▶ **Requirements**
Reproduce verbatim the entries from the line with "You are a computer-use agent. Image" up to and including the line with "coord(39,252)".

▶ **Stored items from a collection**
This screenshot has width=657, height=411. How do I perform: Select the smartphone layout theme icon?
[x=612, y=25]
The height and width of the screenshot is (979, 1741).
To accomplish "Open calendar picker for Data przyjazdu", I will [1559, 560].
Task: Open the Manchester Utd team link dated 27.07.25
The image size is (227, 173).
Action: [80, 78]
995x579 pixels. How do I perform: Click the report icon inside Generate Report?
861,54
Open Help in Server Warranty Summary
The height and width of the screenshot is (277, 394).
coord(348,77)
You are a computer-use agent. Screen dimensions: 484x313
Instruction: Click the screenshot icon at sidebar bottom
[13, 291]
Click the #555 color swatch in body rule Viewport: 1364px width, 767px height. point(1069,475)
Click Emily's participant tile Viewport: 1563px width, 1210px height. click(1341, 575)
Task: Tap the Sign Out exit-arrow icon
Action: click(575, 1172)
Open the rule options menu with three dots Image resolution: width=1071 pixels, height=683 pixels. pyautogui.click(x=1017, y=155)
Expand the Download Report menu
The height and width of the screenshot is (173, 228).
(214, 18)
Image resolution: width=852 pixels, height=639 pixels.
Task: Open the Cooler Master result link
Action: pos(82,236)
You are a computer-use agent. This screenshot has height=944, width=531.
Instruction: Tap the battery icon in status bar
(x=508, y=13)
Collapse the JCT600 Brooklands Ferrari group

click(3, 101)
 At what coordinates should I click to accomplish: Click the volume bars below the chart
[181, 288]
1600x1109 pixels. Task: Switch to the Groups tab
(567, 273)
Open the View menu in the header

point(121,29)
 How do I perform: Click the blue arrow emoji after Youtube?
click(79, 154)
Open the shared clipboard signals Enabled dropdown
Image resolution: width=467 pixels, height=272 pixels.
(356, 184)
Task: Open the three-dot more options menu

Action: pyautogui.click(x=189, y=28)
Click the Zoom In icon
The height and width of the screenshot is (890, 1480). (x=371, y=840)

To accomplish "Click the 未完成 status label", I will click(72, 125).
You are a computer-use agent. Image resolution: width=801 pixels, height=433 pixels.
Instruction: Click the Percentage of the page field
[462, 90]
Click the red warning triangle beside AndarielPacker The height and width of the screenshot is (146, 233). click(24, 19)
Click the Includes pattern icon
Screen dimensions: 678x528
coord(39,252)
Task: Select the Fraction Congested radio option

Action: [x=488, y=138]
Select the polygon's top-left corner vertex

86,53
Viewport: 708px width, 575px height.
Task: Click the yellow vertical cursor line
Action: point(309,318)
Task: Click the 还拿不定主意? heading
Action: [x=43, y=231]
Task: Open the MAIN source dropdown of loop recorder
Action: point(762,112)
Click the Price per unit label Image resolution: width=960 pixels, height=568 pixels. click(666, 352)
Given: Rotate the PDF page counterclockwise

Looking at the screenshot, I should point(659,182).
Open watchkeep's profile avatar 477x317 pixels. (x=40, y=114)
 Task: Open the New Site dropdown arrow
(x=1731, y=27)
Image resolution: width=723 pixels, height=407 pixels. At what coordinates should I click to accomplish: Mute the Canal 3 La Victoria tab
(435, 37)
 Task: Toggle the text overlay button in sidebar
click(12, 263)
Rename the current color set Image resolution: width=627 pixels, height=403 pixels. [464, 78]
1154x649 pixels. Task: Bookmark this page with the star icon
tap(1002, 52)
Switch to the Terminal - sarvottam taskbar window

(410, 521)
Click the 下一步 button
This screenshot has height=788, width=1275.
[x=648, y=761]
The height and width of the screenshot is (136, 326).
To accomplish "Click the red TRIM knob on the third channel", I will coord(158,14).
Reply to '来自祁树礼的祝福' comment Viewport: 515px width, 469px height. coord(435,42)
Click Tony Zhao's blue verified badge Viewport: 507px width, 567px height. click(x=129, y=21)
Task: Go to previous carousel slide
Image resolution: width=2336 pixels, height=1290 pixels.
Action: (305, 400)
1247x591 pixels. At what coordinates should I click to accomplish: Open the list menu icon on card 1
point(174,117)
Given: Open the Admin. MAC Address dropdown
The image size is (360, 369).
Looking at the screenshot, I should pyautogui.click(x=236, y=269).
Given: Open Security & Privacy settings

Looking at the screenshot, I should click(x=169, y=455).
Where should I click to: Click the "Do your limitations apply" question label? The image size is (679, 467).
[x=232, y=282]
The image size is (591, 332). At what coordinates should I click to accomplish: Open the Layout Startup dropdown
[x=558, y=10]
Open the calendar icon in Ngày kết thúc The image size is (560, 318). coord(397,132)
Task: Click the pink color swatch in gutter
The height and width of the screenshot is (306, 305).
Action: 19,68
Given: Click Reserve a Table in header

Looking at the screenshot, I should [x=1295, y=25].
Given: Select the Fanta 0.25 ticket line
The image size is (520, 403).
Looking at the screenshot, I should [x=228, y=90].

▶ **The reply**
You are a computer-use agent. Image resolution: width=801 pixels, height=433 pixels.
Instruction: Click the Percentage of the page field
[462, 90]
Click the red warning triangle beside AndarielPacker The height and width of the screenshot is (146, 233). click(24, 19)
Click the Includes pattern icon
Screen dimensions: 678x528
coord(39,252)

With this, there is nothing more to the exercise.